- [Brief]:
Go through the listing below and return every line exactly.

[[ Exercise materials, beginning ]]

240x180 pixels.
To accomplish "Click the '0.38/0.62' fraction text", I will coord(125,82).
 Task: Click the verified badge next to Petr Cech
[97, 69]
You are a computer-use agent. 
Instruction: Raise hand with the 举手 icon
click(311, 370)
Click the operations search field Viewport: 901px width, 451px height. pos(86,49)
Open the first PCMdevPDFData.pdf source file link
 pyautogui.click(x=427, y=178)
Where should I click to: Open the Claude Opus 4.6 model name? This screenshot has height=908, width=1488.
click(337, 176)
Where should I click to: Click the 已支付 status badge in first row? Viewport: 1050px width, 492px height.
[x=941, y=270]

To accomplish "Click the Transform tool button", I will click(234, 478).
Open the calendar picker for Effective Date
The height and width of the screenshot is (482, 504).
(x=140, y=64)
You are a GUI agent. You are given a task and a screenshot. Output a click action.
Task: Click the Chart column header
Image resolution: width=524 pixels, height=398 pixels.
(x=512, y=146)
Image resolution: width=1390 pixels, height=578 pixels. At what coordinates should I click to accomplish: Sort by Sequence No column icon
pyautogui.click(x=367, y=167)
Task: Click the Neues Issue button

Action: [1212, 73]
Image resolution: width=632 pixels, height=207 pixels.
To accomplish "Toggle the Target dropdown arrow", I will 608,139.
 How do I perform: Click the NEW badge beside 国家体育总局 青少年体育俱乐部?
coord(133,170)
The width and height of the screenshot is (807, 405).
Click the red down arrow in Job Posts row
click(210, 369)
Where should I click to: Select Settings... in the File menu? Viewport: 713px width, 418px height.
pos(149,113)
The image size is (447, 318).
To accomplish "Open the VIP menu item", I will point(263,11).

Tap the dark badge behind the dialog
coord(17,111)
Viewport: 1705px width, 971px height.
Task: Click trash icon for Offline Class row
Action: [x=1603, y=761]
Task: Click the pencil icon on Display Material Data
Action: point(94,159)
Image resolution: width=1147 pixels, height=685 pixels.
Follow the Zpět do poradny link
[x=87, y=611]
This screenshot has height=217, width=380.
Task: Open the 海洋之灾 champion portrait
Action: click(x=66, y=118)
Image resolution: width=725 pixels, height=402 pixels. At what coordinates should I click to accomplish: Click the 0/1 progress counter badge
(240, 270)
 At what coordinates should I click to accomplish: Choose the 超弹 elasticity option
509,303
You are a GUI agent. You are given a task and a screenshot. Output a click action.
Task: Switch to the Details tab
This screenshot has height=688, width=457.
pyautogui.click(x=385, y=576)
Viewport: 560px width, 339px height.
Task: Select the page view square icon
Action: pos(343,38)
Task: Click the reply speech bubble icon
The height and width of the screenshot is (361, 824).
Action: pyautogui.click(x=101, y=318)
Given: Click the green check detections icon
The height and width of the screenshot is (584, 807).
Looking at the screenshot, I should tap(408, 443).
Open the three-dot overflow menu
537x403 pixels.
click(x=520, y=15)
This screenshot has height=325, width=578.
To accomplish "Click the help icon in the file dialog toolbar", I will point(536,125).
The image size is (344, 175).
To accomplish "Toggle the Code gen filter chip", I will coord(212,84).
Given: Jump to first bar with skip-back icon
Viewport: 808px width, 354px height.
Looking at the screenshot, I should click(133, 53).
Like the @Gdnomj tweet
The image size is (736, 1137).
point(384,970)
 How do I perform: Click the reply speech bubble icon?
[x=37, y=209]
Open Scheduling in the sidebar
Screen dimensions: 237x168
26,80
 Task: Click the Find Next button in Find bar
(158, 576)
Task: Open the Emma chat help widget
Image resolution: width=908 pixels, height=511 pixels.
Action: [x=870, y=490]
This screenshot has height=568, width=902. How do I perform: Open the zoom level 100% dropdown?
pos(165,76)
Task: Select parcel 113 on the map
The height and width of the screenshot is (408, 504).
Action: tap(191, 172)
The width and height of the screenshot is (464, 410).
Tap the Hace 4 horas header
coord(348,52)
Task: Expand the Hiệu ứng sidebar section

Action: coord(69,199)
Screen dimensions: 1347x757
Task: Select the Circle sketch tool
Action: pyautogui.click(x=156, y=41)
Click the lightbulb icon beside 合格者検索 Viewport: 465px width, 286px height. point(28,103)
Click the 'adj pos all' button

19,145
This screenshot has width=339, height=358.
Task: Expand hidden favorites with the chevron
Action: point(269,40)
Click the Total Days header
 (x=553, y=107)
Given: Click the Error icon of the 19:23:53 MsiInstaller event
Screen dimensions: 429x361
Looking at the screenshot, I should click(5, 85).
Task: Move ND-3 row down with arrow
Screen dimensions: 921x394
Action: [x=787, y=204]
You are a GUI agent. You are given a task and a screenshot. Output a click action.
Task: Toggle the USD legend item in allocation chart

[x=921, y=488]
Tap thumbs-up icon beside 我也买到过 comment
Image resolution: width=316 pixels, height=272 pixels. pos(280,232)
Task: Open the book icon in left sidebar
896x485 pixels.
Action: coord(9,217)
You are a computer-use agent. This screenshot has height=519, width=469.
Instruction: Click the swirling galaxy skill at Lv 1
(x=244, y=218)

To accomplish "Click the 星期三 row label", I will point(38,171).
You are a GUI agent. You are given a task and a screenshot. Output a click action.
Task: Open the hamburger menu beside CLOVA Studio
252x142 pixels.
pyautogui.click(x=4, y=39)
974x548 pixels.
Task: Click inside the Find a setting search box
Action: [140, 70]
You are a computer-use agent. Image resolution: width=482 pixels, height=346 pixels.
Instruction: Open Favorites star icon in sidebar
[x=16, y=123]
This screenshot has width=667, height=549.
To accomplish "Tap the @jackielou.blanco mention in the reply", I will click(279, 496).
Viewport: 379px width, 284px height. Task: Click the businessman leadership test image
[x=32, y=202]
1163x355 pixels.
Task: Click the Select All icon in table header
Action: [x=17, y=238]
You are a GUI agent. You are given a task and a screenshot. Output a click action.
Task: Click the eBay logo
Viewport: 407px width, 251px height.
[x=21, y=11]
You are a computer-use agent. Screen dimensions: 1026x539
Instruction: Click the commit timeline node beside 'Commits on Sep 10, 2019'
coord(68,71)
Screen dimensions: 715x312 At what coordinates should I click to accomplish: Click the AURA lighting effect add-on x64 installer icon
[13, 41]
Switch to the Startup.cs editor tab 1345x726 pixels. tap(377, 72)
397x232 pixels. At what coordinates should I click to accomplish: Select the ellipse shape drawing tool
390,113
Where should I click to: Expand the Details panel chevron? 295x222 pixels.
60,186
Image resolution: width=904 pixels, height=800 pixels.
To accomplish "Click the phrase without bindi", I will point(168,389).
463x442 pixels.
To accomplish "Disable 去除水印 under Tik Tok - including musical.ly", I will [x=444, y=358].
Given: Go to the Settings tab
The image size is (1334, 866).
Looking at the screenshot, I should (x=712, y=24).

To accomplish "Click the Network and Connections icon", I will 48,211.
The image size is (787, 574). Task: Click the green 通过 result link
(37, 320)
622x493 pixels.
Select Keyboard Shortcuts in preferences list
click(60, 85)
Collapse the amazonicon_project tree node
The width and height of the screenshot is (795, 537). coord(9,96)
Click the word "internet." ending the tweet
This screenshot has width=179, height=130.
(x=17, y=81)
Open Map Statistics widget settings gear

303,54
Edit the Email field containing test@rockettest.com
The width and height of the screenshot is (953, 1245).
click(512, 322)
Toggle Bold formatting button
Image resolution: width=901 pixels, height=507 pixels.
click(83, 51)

[[ Exercise materials, end ]]

- [Result of the task]:
240x180 pixels.
To accomplish "Click the '0.38/0.62' fraction text", I will coord(125,82).
 Task: Click the verified badge next to Petr Cech
[97, 69]
You are a computer-use agent. 
Instruction: Raise hand with the 举手 icon
click(311, 370)
Click the operations search field Viewport: 901px width, 451px height. pos(86,49)
Open the first PCMdevPDFData.pdf source file link
 pyautogui.click(x=427, y=178)
Where should I click to: Open the Claude Opus 4.6 model name? This screenshot has height=908, width=1488.
click(337, 176)
Where should I click to: Click the 已支付 status badge in first row? Viewport: 1050px width, 492px height.
[x=941, y=270]

To accomplish "Click the Transform tool button", I will click(234, 478).
Open the calendar picker for Effective Date
The height and width of the screenshot is (482, 504).
(x=140, y=64)
You are a GUI agent. You are given a task and a screenshot. Output a click action.
Task: Click the Chart column header
Image resolution: width=524 pixels, height=398 pixels.
(x=512, y=146)
Image resolution: width=1390 pixels, height=578 pixels. At what coordinates should I click to accomplish: Sort by Sequence No column icon
pyautogui.click(x=367, y=167)
Task: Click the Neues Issue button

Action: [1212, 73]
Image resolution: width=632 pixels, height=207 pixels.
To accomplish "Toggle the Target dropdown arrow", I will 608,139.
 How do I perform: Click the NEW badge beside 国家体育总局 青少年体育俱乐部?
coord(133,170)
The width and height of the screenshot is (807, 405).
Click the red down arrow in Job Posts row
click(210, 369)
Where should I click to: Select Settings... in the File menu? Viewport: 713px width, 418px height.
pos(149,113)
The image size is (447, 318).
To accomplish "Open the VIP menu item", I will point(263,11).

Tap the dark badge behind the dialog
coord(17,111)
Viewport: 1705px width, 971px height.
Task: Click trash icon for Offline Class row
Action: [x=1603, y=761]
Task: Click the pencil icon on Display Material Data
Action: point(94,159)
Image resolution: width=1147 pixels, height=685 pixels.
Follow the Zpět do poradny link
[x=87, y=611]
This screenshot has height=217, width=380.
Task: Open the 海洋之灾 champion portrait
Action: click(x=66, y=118)
Image resolution: width=725 pixels, height=402 pixels. At what coordinates should I click to accomplish: Click the 0/1 progress counter badge
(240, 270)
 At what coordinates should I click to accomplish: Choose the 超弹 elasticity option
509,303
You are a GUI agent. You are given a task and a screenshot. Output a click action.
Task: Switch to the Details tab
This screenshot has height=688, width=457.
pyautogui.click(x=385, y=576)
Viewport: 560px width, 339px height.
Task: Select the page view square icon
Action: pos(343,38)
Task: Click the reply speech bubble icon
The height and width of the screenshot is (361, 824).
Action: pyautogui.click(x=101, y=318)
Given: Click the green check detections icon
The height and width of the screenshot is (584, 807).
Looking at the screenshot, I should tap(408, 443).
Open the three-dot overflow menu
537x403 pixels.
click(x=520, y=15)
This screenshot has height=325, width=578.
To accomplish "Click the help icon in the file dialog toolbar", I will point(536,125).
The image size is (344, 175).
To accomplish "Toggle the Code gen filter chip", I will coord(212,84).
Given: Jump to first bar with skip-back icon
Viewport: 808px width, 354px height.
Looking at the screenshot, I should click(133, 53).
Like the @Gdnomj tweet
The image size is (736, 1137).
point(384,970)
 How do I perform: Click the reply speech bubble icon?
[x=37, y=209]
Open Scheduling in the sidebar
Screen dimensions: 237x168
26,80
 Task: Click the Find Next button in Find bar
(158, 576)
Task: Open the Emma chat help widget
Image resolution: width=908 pixels, height=511 pixels.
Action: [x=870, y=490]
This screenshot has height=568, width=902. How do I perform: Open the zoom level 100% dropdown?
pos(165,76)
Task: Select parcel 113 on the map
The height and width of the screenshot is (408, 504).
Action: tap(191, 172)
The width and height of the screenshot is (464, 410).
Tap the Hace 4 horas header
coord(348,52)
Task: Expand the Hiệu ứng sidebar section

Action: coord(69,199)
Screen dimensions: 1347x757
Task: Select the Circle sketch tool
Action: pyautogui.click(x=156, y=41)
Click the lightbulb icon beside 合格者検索 Viewport: 465px width, 286px height. point(28,103)
Click the 'adj pos all' button

19,145
This screenshot has width=339, height=358.
Task: Expand hidden favorites with the chevron
Action: point(269,40)
Click the Total Days header
 (x=553, y=107)
Given: Click the Error icon of the 19:23:53 MsiInstaller event
Screen dimensions: 429x361
Looking at the screenshot, I should click(5, 85).
Task: Move ND-3 row down with arrow
Screen dimensions: 921x394
Action: [x=787, y=204]
You are a GUI agent. You are given a task and a screenshot. Output a click action.
Task: Toggle the USD legend item in allocation chart

[x=921, y=488]
Tap thumbs-up icon beside 我也买到过 comment
Image resolution: width=316 pixels, height=272 pixels. pos(280,232)
Task: Open the book icon in left sidebar
896x485 pixels.
Action: coord(9,217)
You are a computer-use agent. This screenshot has height=519, width=469.
Instruction: Click the swirling galaxy skill at Lv 1
(x=244, y=218)

To accomplish "Click the 星期三 row label", I will point(38,171).
You are a GUI agent. You are given a task and a screenshot. Output a click action.
Task: Open the hamburger menu beside CLOVA Studio
252x142 pixels.
pyautogui.click(x=4, y=39)
974x548 pixels.
Task: Click inside the Find a setting search box
Action: [140, 70]
You are a computer-use agent. Image resolution: width=482 pixels, height=346 pixels.
Instruction: Open Favorites star icon in sidebar
[x=16, y=123]
This screenshot has width=667, height=549.
To accomplish "Tap the @jackielou.blanco mention in the reply", I will click(279, 496).
Viewport: 379px width, 284px height. Task: Click the businessman leadership test image
[x=32, y=202]
1163x355 pixels.
Task: Click the Select All icon in table header
Action: [x=17, y=238]
You are a GUI agent. You are given a task and a screenshot. Output a click action.
Task: Click the eBay logo
Viewport: 407px width, 251px height.
[x=21, y=11]
You are a computer-use agent. Screen dimensions: 1026x539
Instruction: Click the commit timeline node beside 'Commits on Sep 10, 2019'
coord(68,71)
Screen dimensions: 715x312 At what coordinates should I click to accomplish: Click the AURA lighting effect add-on x64 installer icon
[13, 41]
Switch to the Startup.cs editor tab 1345x726 pixels. tap(377, 72)
397x232 pixels. At what coordinates should I click to accomplish: Select the ellipse shape drawing tool
390,113
Where should I click to: Expand the Details panel chevron? 295x222 pixels.
60,186
Image resolution: width=904 pixels, height=800 pixels.
To accomplish "Click the phrase without bindi", I will point(168,389).
463x442 pixels.
To accomplish "Disable 去除水印 under Tik Tok - including musical.ly", I will [x=444, y=358].
Given: Go to the Settings tab
The image size is (1334, 866).
Looking at the screenshot, I should (x=712, y=24).

To accomplish "Click the Network and Connections icon", I will 48,211.
The image size is (787, 574). Task: Click the green 通过 result link
(37, 320)
622x493 pixels.
Select Keyboard Shortcuts in preferences list
click(60, 85)
Collapse the amazonicon_project tree node
The width and height of the screenshot is (795, 537). coord(9,96)
Click the word "internet." ending the tweet
This screenshot has width=179, height=130.
(x=17, y=81)
Open Map Statistics widget settings gear

303,54
Edit the Email field containing test@rockettest.com
The width and height of the screenshot is (953, 1245).
click(512, 322)
Toggle Bold formatting button
Image resolution: width=901 pixels, height=507 pixels.
click(83, 51)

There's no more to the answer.